Hak Azasi Manusia Pers
Hak Asasi Manusia masih menjadi polemik dalam urusan keadilan dari zaman dahulu, saat pertama kali dibentuk sampai zaman sekarang diseluruh dunia, tidak terkecuali di indonesia. Memang, banyak sekali klasifikasi klasifikasi dalam Hak Azasi Manusia ini, salah satu diantara banyaknya klasifikasi itu adalah Hak azasi dalam masalah pers.
Ada catatan-catatan yang menjadi gambaran bahwa pemenuhan hak azasi manusia (HAM) dalam hal kebebasan pers, kebebasan berekspresi dan berpendapat, lalu kebebasan berserikat dan berkumpul, serta hak memperoleh informasi masih butuh perlindungan yang utuh dan menyeluruh bagi seluruh kalangan pers.
Terkait kebebasan pers, reformasi 1998 tidak membawa perubahan dan perlindungan terhadap kerja-kerja pers di Indonesia. Meskipun terdapat UU Pers, namun kelemahan perlindungan masih terlihat dari banyaknya kekerasan terhadap jurnalis baik itu secara fisik atau non fisik.

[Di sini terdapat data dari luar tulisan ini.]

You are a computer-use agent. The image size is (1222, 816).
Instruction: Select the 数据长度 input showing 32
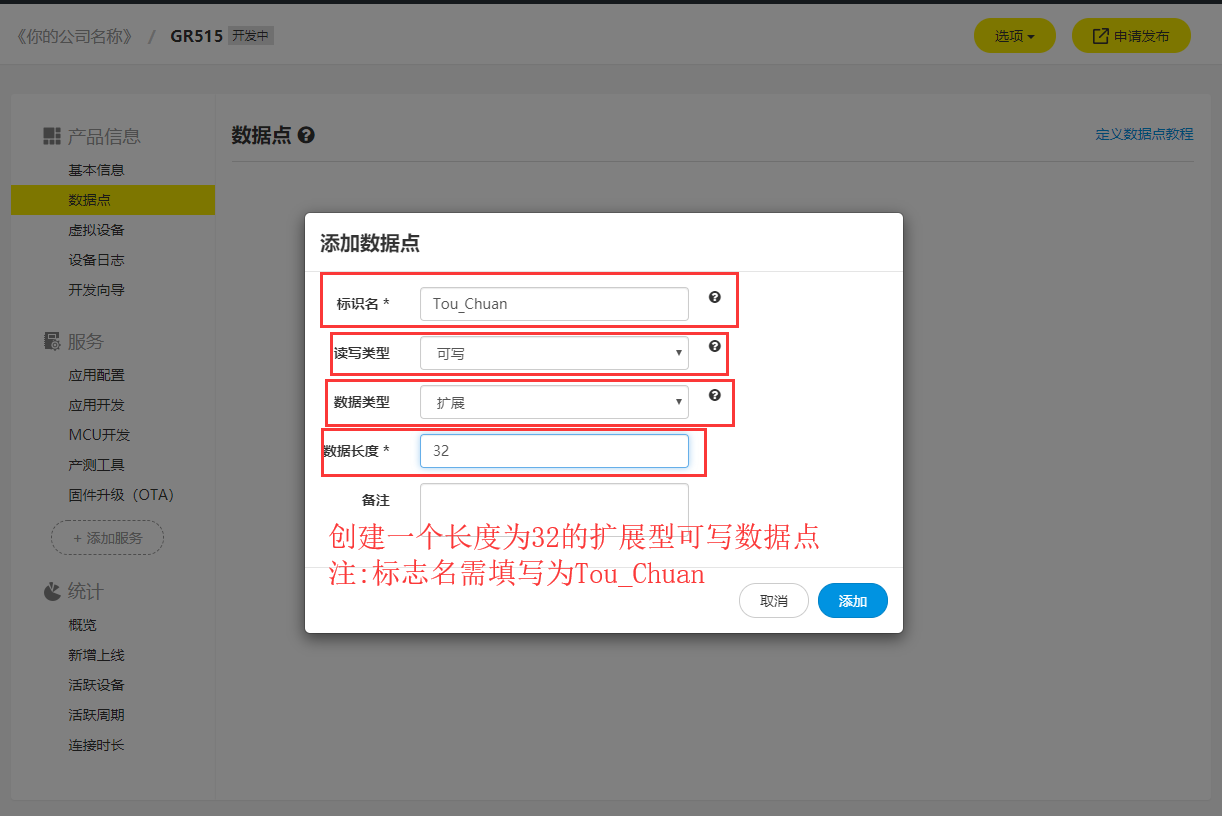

LBH Pers dari tahun 2003 sampai akhir 2017 setidaknya mencatat ada 732 kasus kekerasan kepada jurnalis baik itu fisik maupun non fisik.
Menurut LBH Pers, Terdapat 2 faktor yang mengakibatkan kasus kekerasan terhadap jurnalis akan berulang, yaitu Pihak jurnalis sudah melakukan pelaporan kepada pihak kepolisian, namun penyelesaianya lama bahkan tidak ada tindak lanjut dan pihak jurnalis atau perusahaan medianya yang memilih mendiamkan dan tidak mau secara paksa dengan proses hukum.
Hak atas informasi, untuk menjamin pemenuhan atas perolehan informasi untuk masyarakat yang terkait dengan informasi publik, pemerintah bersama DPR mengesahkan UU No. 14 Tahun 2008 tentang Keterbukaan Informasi Publik (UU KIP). Di dalam UU memang diatur kategorisasi-kategorisasi informasi tersebut namun pada prakteknya terjadi kesukaran bahkan inkonsistensi oleh Badan Publik untuk menyediakan dan memberikan informasi. Informasi tersebut berkategori informasi publik yang dapat diperoleh masyarakat. Kesukaran dan Inkonsistensi tersebut dapat dilihat pada proses uji dampak terhadap suatu informasi. Selain itu proses uji coba juga tidak didukung oleh teknis yang memadai. Hal tersebut tentu berdampak dalam penghambatan dan bahkan melanggar proses perlindungan hak memperoleh informasi masyarakat.